>>>

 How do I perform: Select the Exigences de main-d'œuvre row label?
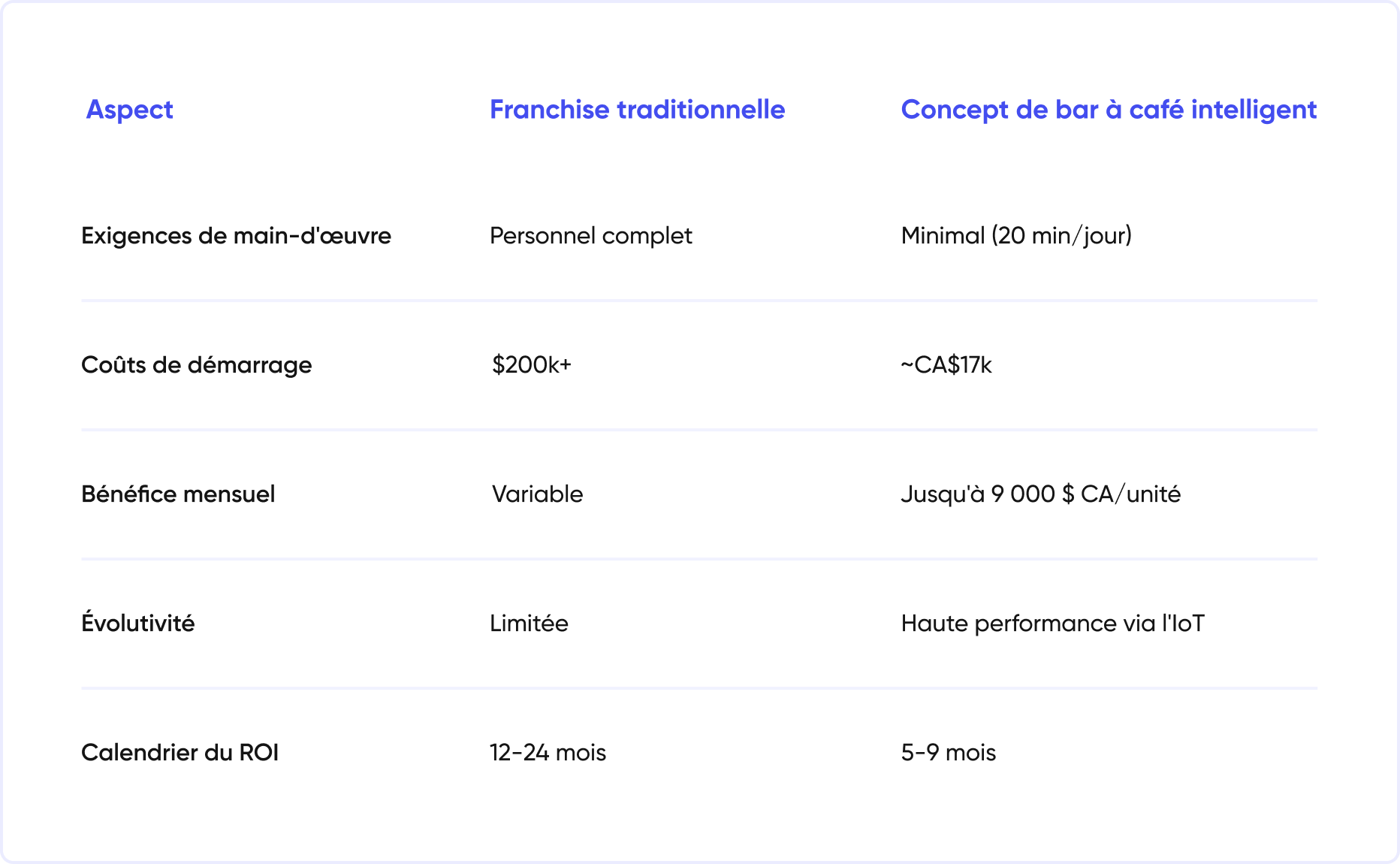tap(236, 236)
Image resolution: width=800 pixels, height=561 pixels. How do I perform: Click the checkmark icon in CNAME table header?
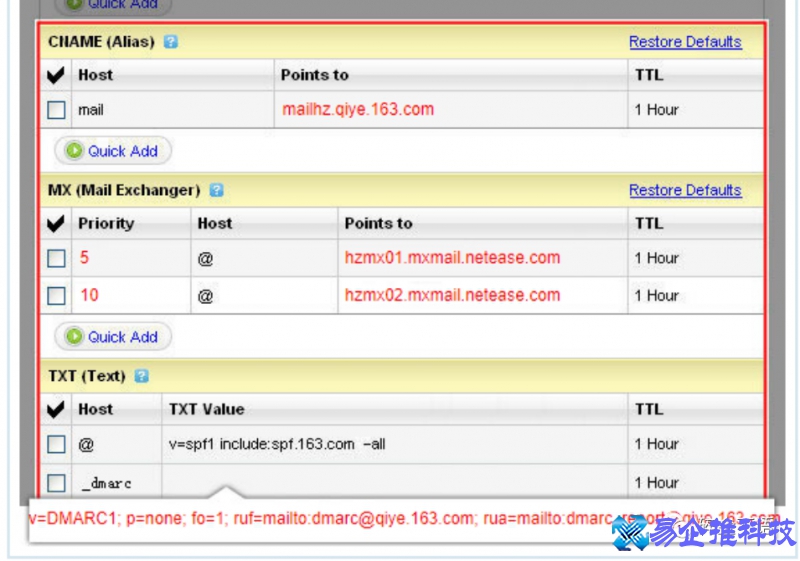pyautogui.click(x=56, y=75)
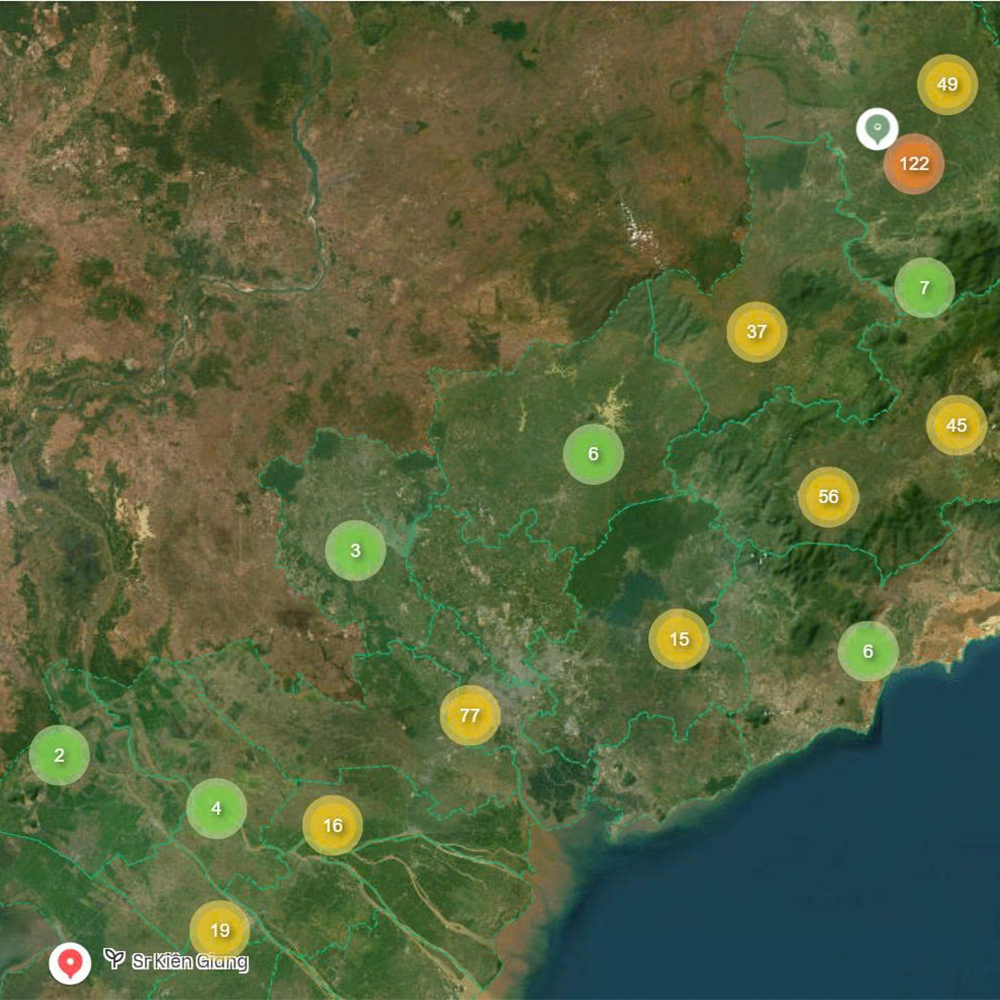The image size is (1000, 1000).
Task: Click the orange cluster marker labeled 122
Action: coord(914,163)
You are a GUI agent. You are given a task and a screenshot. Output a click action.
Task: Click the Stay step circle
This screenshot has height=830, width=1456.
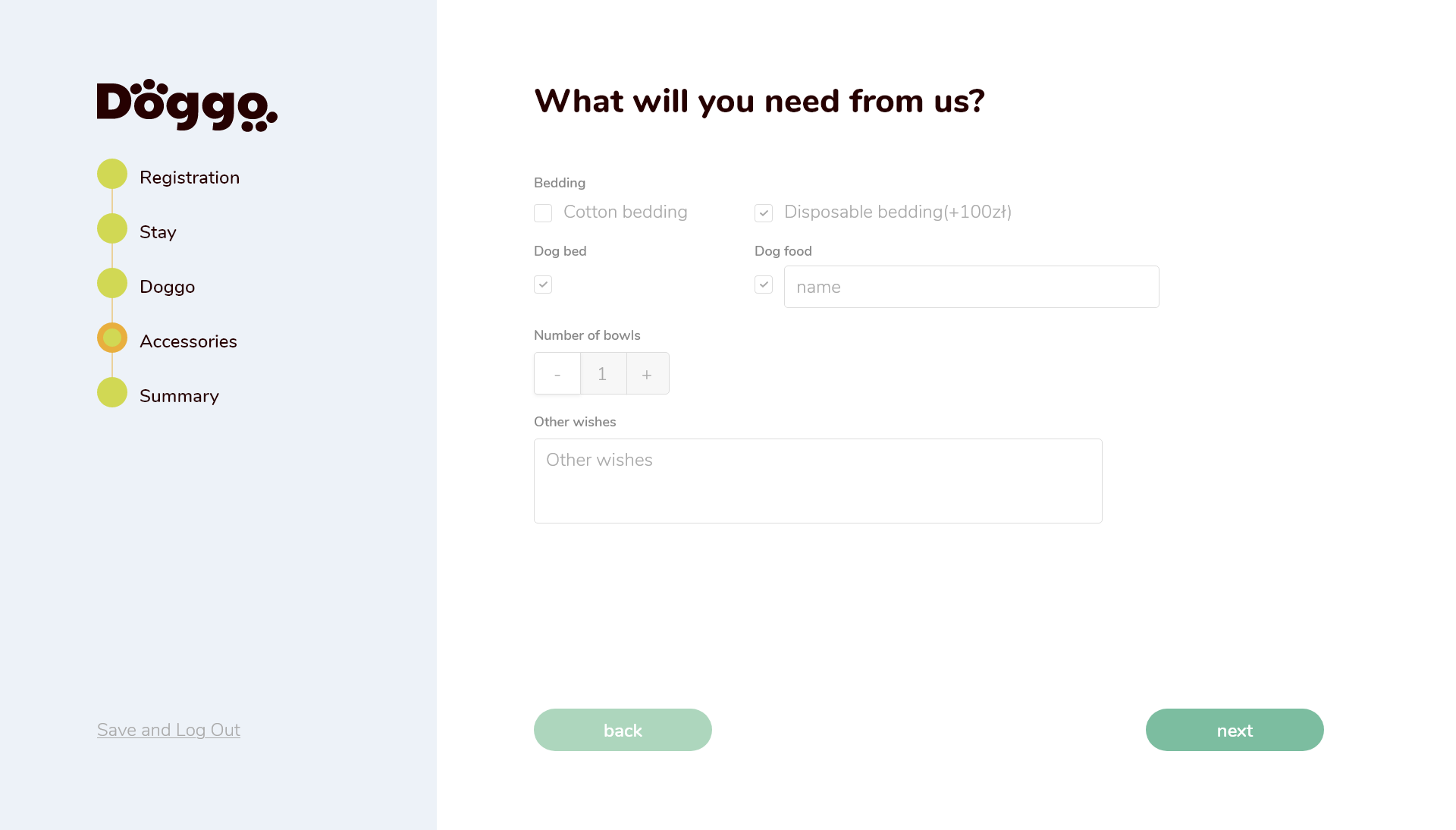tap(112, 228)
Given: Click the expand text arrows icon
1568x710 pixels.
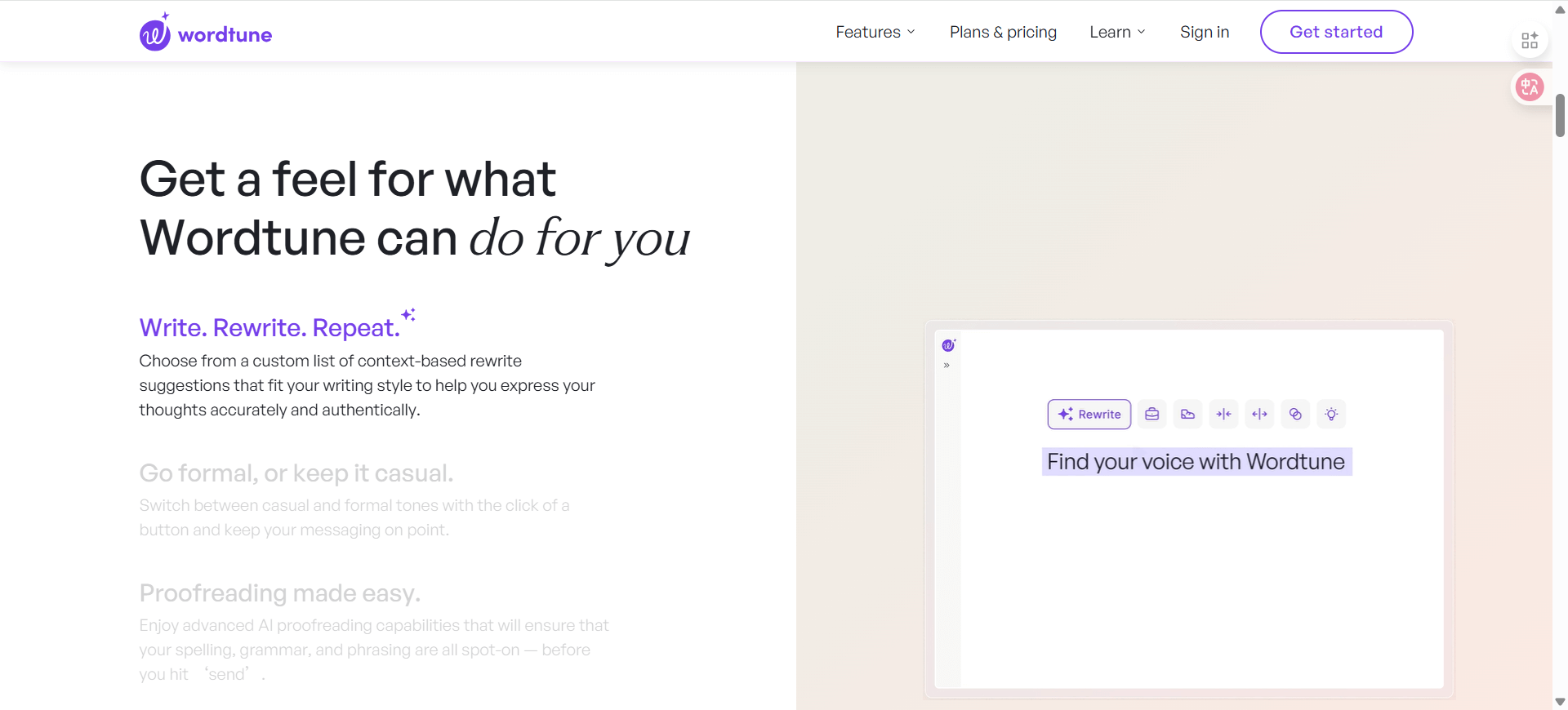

<<<

- BRIEF:
Now write out the data word for word, skipping every picture in it.

- TASK ANSWER:
 How do I perform: Select the Exigences de main-d'œuvre row label?
tap(236, 236)
Image resolution: width=800 pixels, height=561 pixels. How do I perform: Click the checkmark icon in CNAME table header?
pyautogui.click(x=56, y=75)
The image size is (1000, 1000).
Task: Click the orange cluster marker labeled 122
Action: coord(914,163)
You are a GUI agent. You are given a task and a screenshot. Output a click action.
Task: Click the Stay step circle
This screenshot has height=830, width=1456.
tap(112, 228)
Given: Click the expand text arrows icon
1568x710 pixels.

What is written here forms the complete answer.